Stumbled on a weird bug today with the execution time metrics in our primary inbound queue flow within the EU-West environment. The specific issue involves a significant divergence between the ‘Average Execution Time’ reported in the Architect flow analytics dashboard and the actual call handling duration visible in the Queue Performance view.
We have a standard IVR flow configured with a series of menu options and database lookups. The flow is relatively straightforward, involving a maximum of three decision points before routing to an agent or queue. However, when reviewing the daily performance reports for the past two weeks, we are noticing that the Architect dashboard reports an average execution time of approximately 45 seconds. Conversely, the Queue Performance dashboard indicates an average call handling time of only 12 seconds for the same period and traffic volume.

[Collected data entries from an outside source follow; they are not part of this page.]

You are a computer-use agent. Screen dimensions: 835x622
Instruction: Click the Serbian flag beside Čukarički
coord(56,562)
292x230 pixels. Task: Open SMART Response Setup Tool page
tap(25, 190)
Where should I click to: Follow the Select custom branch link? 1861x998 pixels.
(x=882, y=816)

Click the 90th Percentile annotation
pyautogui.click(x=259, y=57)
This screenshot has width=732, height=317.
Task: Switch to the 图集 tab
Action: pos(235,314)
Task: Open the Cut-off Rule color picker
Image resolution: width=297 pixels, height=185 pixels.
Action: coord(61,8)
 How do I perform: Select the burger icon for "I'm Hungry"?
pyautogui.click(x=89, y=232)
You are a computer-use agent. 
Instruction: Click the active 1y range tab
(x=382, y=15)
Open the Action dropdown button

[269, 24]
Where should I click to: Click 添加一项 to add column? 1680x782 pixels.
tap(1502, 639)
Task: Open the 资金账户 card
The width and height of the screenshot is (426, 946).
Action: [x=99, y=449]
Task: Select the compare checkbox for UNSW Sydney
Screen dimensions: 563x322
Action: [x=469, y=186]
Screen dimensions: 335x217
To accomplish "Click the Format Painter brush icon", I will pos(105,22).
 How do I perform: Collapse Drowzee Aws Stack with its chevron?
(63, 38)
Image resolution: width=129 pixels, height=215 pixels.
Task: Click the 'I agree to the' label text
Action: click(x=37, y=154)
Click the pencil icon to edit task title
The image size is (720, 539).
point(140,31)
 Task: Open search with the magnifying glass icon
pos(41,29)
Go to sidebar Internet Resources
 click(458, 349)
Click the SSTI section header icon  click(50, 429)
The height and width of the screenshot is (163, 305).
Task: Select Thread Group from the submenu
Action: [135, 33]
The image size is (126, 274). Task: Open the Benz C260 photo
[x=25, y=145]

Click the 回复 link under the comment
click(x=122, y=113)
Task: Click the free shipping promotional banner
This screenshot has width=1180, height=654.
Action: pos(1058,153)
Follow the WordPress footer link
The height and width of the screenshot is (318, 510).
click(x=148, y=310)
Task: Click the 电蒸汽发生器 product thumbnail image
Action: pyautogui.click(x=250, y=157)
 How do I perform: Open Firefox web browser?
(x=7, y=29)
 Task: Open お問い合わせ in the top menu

This discrepancy is causing confusion among the operations team, as they are trying to optimize agent wrap-up times based on the Queue Performance data, while the Architect data suggests that the IVR itself is consuming a substantial portion of the caller’s journey. We have verified that the data filters in both dashboards are identical, focusing on the same date range and queue.
The error is not a hard failure, but rather a data inconsistency that undermines the reliability of our performance metrics. We are specifically looking for guidance on how to reconcile these two data sources. Is there a known latency in the Architect analytics processing pipeline that could cause such a delay in metric updates? Or is there a specific configuration setting within the flow that might be skewing the execution time calculation?
“Metrics mismatch detected: Flow execution time (45s) exceeds queue handling time (12s) by >200%”
Any insights into the underlying data collection methodology for these dashboards would be appreciated. We need to ensure that our business stakeholders are viewing accurate data when reviewing operational efficiency reports.